Aim of the exercise: Write out the listing below word for word, starting at its first line and stopping after the line that contains "click(360, 128)".

(Records from a dataset)
--------------------------------

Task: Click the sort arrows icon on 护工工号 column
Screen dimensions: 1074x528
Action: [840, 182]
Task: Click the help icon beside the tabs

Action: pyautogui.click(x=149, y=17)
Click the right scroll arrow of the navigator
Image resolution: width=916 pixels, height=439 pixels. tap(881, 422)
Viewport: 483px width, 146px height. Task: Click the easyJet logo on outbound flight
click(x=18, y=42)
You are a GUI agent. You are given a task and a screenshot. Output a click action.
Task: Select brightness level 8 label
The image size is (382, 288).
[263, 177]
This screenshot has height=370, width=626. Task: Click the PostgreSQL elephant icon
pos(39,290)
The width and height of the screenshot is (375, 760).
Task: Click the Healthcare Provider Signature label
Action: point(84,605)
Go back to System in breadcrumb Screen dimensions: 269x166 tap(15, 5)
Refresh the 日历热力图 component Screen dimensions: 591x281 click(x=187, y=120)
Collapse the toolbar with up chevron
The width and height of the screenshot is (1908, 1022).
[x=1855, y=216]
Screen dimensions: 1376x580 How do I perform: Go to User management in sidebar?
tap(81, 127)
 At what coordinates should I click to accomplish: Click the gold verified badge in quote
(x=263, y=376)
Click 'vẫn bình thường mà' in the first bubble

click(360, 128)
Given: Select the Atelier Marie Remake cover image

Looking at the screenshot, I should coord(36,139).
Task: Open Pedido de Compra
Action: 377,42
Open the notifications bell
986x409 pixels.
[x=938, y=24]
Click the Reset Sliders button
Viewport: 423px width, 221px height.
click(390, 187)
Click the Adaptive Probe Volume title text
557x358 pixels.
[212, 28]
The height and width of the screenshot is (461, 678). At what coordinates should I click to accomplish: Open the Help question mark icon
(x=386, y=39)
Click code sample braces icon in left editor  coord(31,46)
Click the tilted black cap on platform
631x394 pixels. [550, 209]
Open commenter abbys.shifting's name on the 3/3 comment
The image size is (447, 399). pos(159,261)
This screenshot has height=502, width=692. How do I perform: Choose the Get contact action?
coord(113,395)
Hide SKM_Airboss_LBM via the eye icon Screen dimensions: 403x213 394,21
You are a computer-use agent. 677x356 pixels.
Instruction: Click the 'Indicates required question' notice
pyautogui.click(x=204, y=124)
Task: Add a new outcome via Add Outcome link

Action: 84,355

--------------------------------

Result:
Task: Click the sort arrows icon on 护工工号 column
Screen dimensions: 1074x528
Action: [840, 182]
Task: Click the help icon beside the tabs

Action: pyautogui.click(x=149, y=17)
Click the right scroll arrow of the navigator
Image resolution: width=916 pixels, height=439 pixels. tap(881, 422)
Viewport: 483px width, 146px height. Task: Click the easyJet logo on outbound flight
click(x=18, y=42)
You are a GUI agent. You are given a task and a screenshot. Output a click action.
Task: Select brightness level 8 label
The image size is (382, 288).
[263, 177]
This screenshot has height=370, width=626. Task: Click the PostgreSQL elephant icon
pos(39,290)
The width and height of the screenshot is (375, 760).
Task: Click the Healthcare Provider Signature label
Action: point(84,605)
Go back to System in breadcrumb Screen dimensions: 269x166 tap(15, 5)
Refresh the 日历热力图 component Screen dimensions: 591x281 click(x=187, y=120)
Collapse the toolbar with up chevron
The width and height of the screenshot is (1908, 1022).
[x=1855, y=216]
Screen dimensions: 1376x580 How do I perform: Go to User management in sidebar?
tap(81, 127)
 At what coordinates should I click to accomplish: Click the gold verified badge in quote
(x=263, y=376)
Click 'vẫn bình thường mà' in the first bubble

click(360, 128)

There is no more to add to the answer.